When Pope Francis first began his pontificate, many people said he just didn’t care very much about liturgy, or that liturgy “isn’t his thing.” When he appointed Cardinal Robert Sarah – a man with no liturgy background, and leanings and tastes far different from the Pope himself – to head the Congregation for Divine Worship, that assumption was reinforced.
Over the past year, however, a series of events has challenged this assumption. First, Francis called Sarah on the carpet after the speech in London in which he urged priests to start celebrating Mass ad orientem. Second, he appointed a large group of new members to the Congregation for Divine Worship. These appear to be carefully chosen to work in sync with Francis’s leadership. Third, he has set up a commission to effectively repeal Liturgiam authenticam, the problematic Fifth Instruction on the Right Interpretation of Sacrosanctum Concilium which has guided liturgical translations – and caused no end of discord – over the past fifteen years.
I think this notion that “Pope Francis doesn’t care about liturgy” needs to be revised. He cares; he just has not acted in the way many people expect a person who “cares about liturgy” to act. What looked like neglect was (perhaps) instead the assumption that interference was not needed. He tried to be pastor to all. He did not stake out an ideological position on contentious liturgical issues.
For Francis, liturgy has been neither the focus of praise or blame in his analysis of what ails the Church today. The reforms of Vatican II have never been something he wanted to re-litigate. He takes them for granted as a healthy development. And just as a person in good health does not spend time going to doctors, so the liturgy has been “let run.” A lack of interference, however, should not be interpreted as a sign that someone doesn’t care.
What do we mean when we say someone does or doesn’t “care about liturgy”? Unfortunately, it seems to me that we too easily equate “caring about liturgy” with an ideological approach and a militant agenda. Caring about the liturgy translates into having grand plans, based on critical thinking.
Yet don’t many pastors “care about liturgy” in the same way that Francis does? They care about celebrating it prayerfully (as do their parishioners). They observe the rubrics with intelligent pastoral adaptations. They draw on the liturgy for their own spirituality and catechetics. When something threatens, they move in to remove the threat. But otherwise, they let it run. They trust it will do what it is intended to do. Sometimes the best way to care for the liturgy is just to get out of the way.
Over the past year, however, it seems to me that we have seen Pope Francis begin to act more assertively in the liturgical realm. It would be hard to interpret this in any other way than as a judgment call: the “reform of the reform” and its signature achievement, the instruction on translations, are not the way forward, and Francis has seen fit to step in and change direction.

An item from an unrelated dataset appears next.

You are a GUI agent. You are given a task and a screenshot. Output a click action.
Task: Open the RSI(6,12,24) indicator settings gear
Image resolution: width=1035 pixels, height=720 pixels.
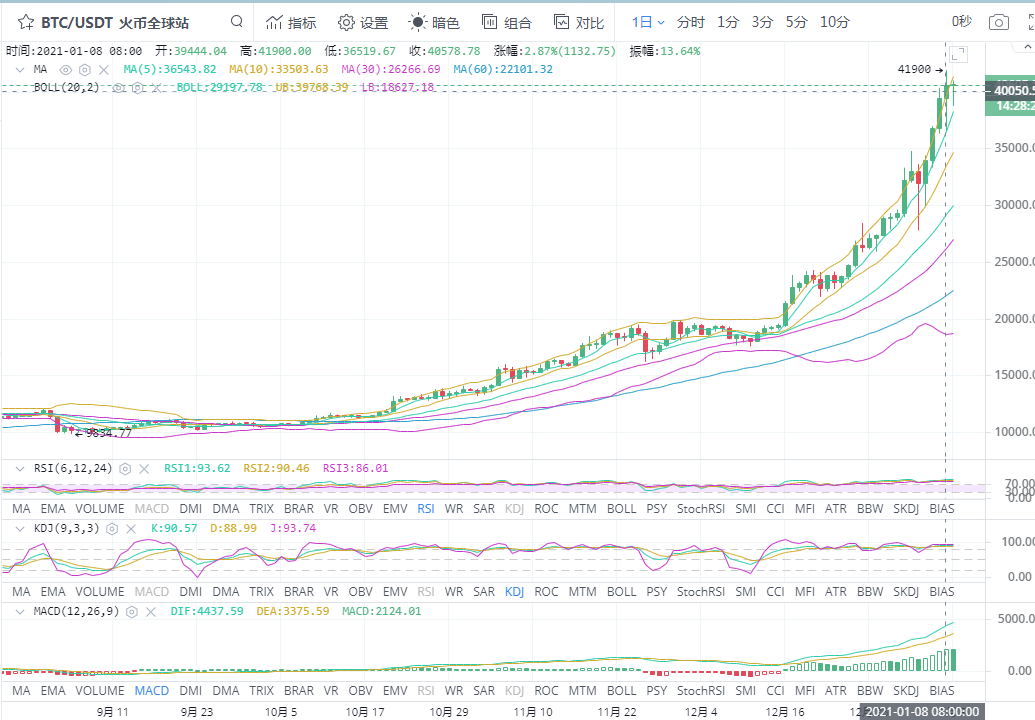click(125, 468)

So in addition to the laid-back approach from Francis, we may now be seeing more of the assertive approach. Francis’s new roster of members of the CDW is a very interesting and diverse group. I look forward to seeing what they will do, together with him. The bishops’ conferences also will probably have a bigger role in liturgical regulation under Francis, as Vatican II envisioned. This will be an interesting development to watch.